Am Wochenende sagte Peter Ambrozy (edelight) etwas sehr Passendes bei einem Unternehmerseminar, das von Studenten der RWTH Aachen ausgerichtet wurde: "Wenn ich meiner Oma erzähle, dass ich was mit Social Shopping mache, denkt die, ich leiste Sozialarbeit."

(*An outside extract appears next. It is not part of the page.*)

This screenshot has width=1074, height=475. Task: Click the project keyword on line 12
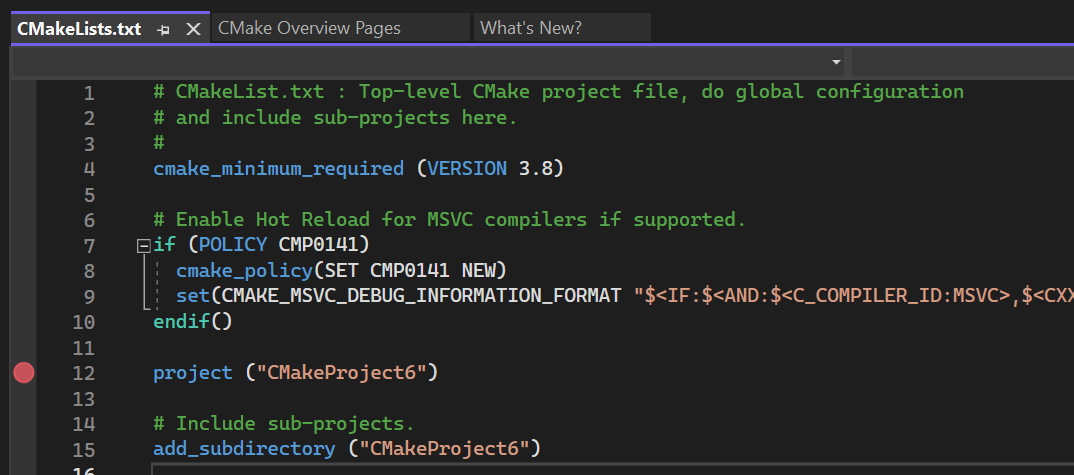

Der vielstrapazierte Begriff 'social', der im Web seit einer Weile eine etwas andere neue Bedeutung bekommen hat, macht nun auch vor der Werbung nicht halt: Wenn Facebook von Social Advertising spricht, dann hat das natürlich auch eher wenig mit Nächstenliebe und Hilfe für Bedürftige zu tun. In der New York Times (passwortgeschützt, daher hier ein PDF) und auch überall sonst kann man seit einigen Tagen von der neuen Initiative reden, die Facebook an den Start gebracht hat. Und prompt sind alle Web2.0-Medien voll mit Diskussionen und hitziger Debatte darum. Auch beim Werbeblogger wurde darüber diskutiert, ob das Ganze nun nichts anderes als eine überhitzte Spam-Maschine werden wird.
Social Ads funktionieren letztlich so (danke an Markus für den Tipp), dass sich Nutzer auf Facebook mit kommerziellen Seiten verlinken können, als "Fans". Sobald jemand mittels eines solchen Kontakts erklärt hat, dass er/sie Fan einer bestimmten Marke ist, kann diese Marke Werbung auf der Seite des Fans buchen. Außerdem soll über die Newsfeed-Funktion den Freunden einer Person angezeigt werden, wenn diese Person Produkte einer bestimmten Marke kauft. Auf diese Weise entsteht also quasi automatisiert Mundpropaganda - Information über meine Kaufentscheidungen werden Teil der automatisch erzeugten Kommunikation an meine Freunde/Kontakte bei Facebook.
Dadurch, dass die Nutzer zunächst selbst entscheiden müssen, ob sie überhaupt Fans einer Marke sein wollen, liegt die Kontrolle erst einmal beim Nutzer. Die Frage ist, welche Menschen das sind, die sich in dieser Weise als Fans einer Marke outen wollten. Bei Apple oder Nike mag das noch von allein gehen und auch attraktiv sein, aber viele andere Marken werden sich enorm anstrengen müssen, um überhaupt Nutzer davon zu überzeugen, sich als ihre Fans einzutragen. Denn die Frage, die sich stellt, ist: was haben die Nutzer denn davon, dass sie ihr Facebook-Profil und die Kommunikation an ihre Freunde als Werbefläche freigeben? Darüber wird bislang wenig gesagt.
Nachtrag 10:52 h: Konzeptionell ist sehr interessant, was am Schluss des Forrester-Blog-Posts steht, den ich oben auch verlinkt hatte: "Während traditionelle Suchmaschinenwerber wie Google und Yahoo Werbung bestimmten Suchwörtern zuordnen, können MySpace und Facebook Werbung einer noch viel durchschlagenderen Sache passend zuordnen - Menschen und ihren Beziehungen." Ich glaube nicht, dass das eine besser ist als das andere. Ich bin aber davon überzeugt, dass das die beiden Pfeiler sind, auf denen künftig das Marketing stehen muss. Entweder werbe ich mit genau den Themen und an den Orten, an denen die Leute nach Produkten / Angeboten suchen. Oder ich arbeite daran, dass ich Unterstützung für meine Kommunikation durch meine Kunden in ihrer informellen Kommunikation untereinander erhalte. Alles andere ist und bleibt Unterbrecherwerbung, und ist damit eher auf dem absteigenden Ast.